UCLA Chancellor Gene Block issued a statement reflecting on Martin Luther King Jr.’s 1965 speech challenging people throughout the nation to take up the cause of racial equality.
When Martin Luther King Jr. spoke to a crowd of thousands at UCLA on April 27, 1965, he came not to share soothing words, but to issue a moral challenge. He reminded our campus that “human progress never rolls in on the wheels of inevitability. It comes through the tireless efforts and the persistent work of dedicated individuals.” He insisted that “the time is always ripe to do right.”
In the days leading up to this Martin Luther King Jr. holiday, I’ve been thinking a lot about these words. Today is undoubtedly a time to reflect on the life and work of one of our nation’s heroes and great moral leaders. It is also a time for us — as a society and as individuals — to do a moral accounting, to measure the distance between what we believe and what we do.

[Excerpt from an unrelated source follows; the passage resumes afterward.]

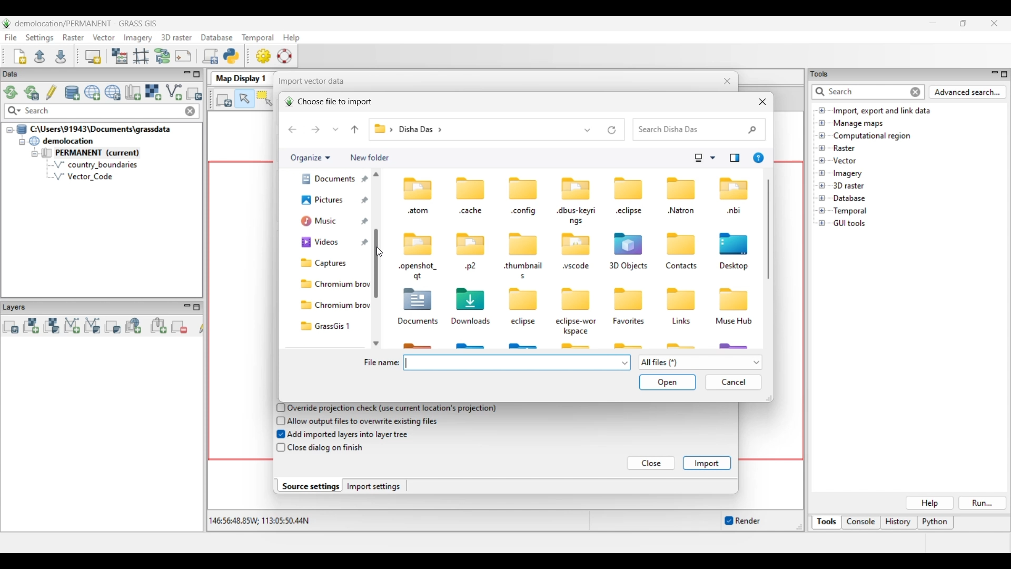  What do you see at coordinates (713, 158) in the screenshot?
I see `Change view options` at bounding box center [713, 158].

The events of the past year make clear that there remains much work ahead of us if we are to transform this country into one that is truly just and equitable. UCLA scholarship plays an important role in the effort, contributing solutions to issues like inequities in our healthcare systems, unequal access to educational opportunities, climate change and poverty. But responding to society’s great challenges also requires personal commitment, vigilance and persistence.

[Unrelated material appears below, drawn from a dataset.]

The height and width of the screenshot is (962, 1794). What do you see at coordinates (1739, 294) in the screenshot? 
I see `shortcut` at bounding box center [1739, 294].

When he spoke at UCLA, King called specifically for people throughout the nation to take up the cause of racial equality — and if we were tempted to think this was someone else’s challenge, he said simply that “no community can boast of clean hands.” We all have the responsibility to confront the burdens of discrimination and injustice.
I take that admonition seriously. On our campus, we have taken important steps to build a more equitable future, such as launching initiatives to promote racial equity and better support for Black Bruins as well as committing to becoming a Hispanic-Serving Institution by 2025. Still, our whole community must do more to ensure that every member enjoys the dignity and respect to which we are all entitled.
I hope you will take time today — and every day — to reflect on the values you hold most deeply and what you can do to create a better world. As King reminded us more than a half a century ago: The time is always ripe to do right.